Blur – ‘The Magic Whip’

Familiar but also exploratory, the legendary band's first album since 2003 is a triumph

The global Blur journey continues. From their corner of Colchester they’ve hit London’s Primrose Hill for 1993’s ‘For Tomorrow’, the vomit rivers of Greek island Mykonos on ‘Girls And Boys’, engaged with the sounds of Seattle grunge on ‘Blur’ and outer space for ’13’, then taken to a Moroccan cypress grove to write the lyrics for 2003’s ‘Think Tank’. Now it brings us to Hong Kong, a layover on their way to ever more exotic locales. ‘The Magic Whip’ reads a flick-book of postcards gathered along the way, and a few as-yet unwritten.

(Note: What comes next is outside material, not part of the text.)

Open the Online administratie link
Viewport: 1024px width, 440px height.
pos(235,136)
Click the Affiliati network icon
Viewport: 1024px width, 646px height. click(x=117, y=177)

A hint of ‘Popscene’, a squelch of ‘Crazy Beat’, a swirl of ‘This Is A Low’. As alien as it initially sounds – smothered in the stark global synthetics Damon Albarn introduced on ‘Think Tank’ and carried through to last year’s solo album – ‘The Magic Whip’ is peppered with notes of familiarity. So what slowly strikes you about Blur’s long-awaited eighth album, is how reassuringly Blur it feels; advancing the formula but warmly accessible. And complete too; it was, we’re told, thrown down in just five spare days in Hong Kong and later pieced together by Graham Coxon and Stephen Street from extended jams lingering on Damon’s laptop, yet it sounds like the work of slavish months spent recapturing the magic and whipping it into fresh flavours. Clearly the old chemistry came easy.

Parklifers are thrown the bone of opener ‘Lonesome Street’. With its Britpop swagger and talk of catching “the 5.14 to East Grinstead”, it’s a pleasing self-pastiche, a welcoming beckon inside. Other tracks hark back to their history – the grinding ‘Go Out’ could sit on ‘13’ with its coruscating guitar squalls, and catchy knees-up ‘Ong Ong’ will be the new song lapped up at Hyde Park this summer, resembling a beery Ziggy Stardust.

But a crowd-pleasing recreation of past glories a la Suede’s 2013 comeback ‘Bloodsports’ just wouldn’t be Blur. The fascination of ‘The Magic Whip’ is in how a reanimated Blur imagine they’d have developed by 2015, and how the Hong Kong environment fed into that. ‘I Broadcast’ comes on like a Far Eastern arcade machine playing ‘Popscene’. ‘New World Towers’ is a full-band sister-piece to Damon’s ‘Everyday Robots’, Alex’s bass and Graham’s acoustic set to hazy electronics, sonorous thuds and laptop textures. ‘Ice Cream Man’ washes a classic Blur character study with the bleeps, clicks and whirrs of the modern age trying to sound like 1995’s idea of 2015.

Damon’s current obsession with technological dislocation combines with the clinical confusion of Hong Kong to give stretches of the album a lingering, sombre tone where Blur albums of old might have thrown in a wild-assed ‘Bugman’ or ‘Song 2’. The military strings of ‘There Are Too Many Of Us’ reflect the brooding threat of the population explosion that struck Damon in China and post-apocalyptic images of a desert engulfing Hyde Park on death-ray doom tune ‘Thought I Was A Spaceman’ speak of a soul-sapped humankind sleepwalking into oblivion. Blur have always striven to make their albums era-defining snapshots of life and culture, and ‘The Magic Whip’’s portrait, in contrast with its garish artwork, is often a mournful monochrome.

But you only need listen to the stunning ‘Pyongyang’, the album’s lustrous ‘This Is A Low’ named after the downtrodden North Korean capital, to see how Blur still find hope and beauty in desolation. This is a reunited band making music to rival their very best. There’s airmiles aplenty in these Essex Dogs yet.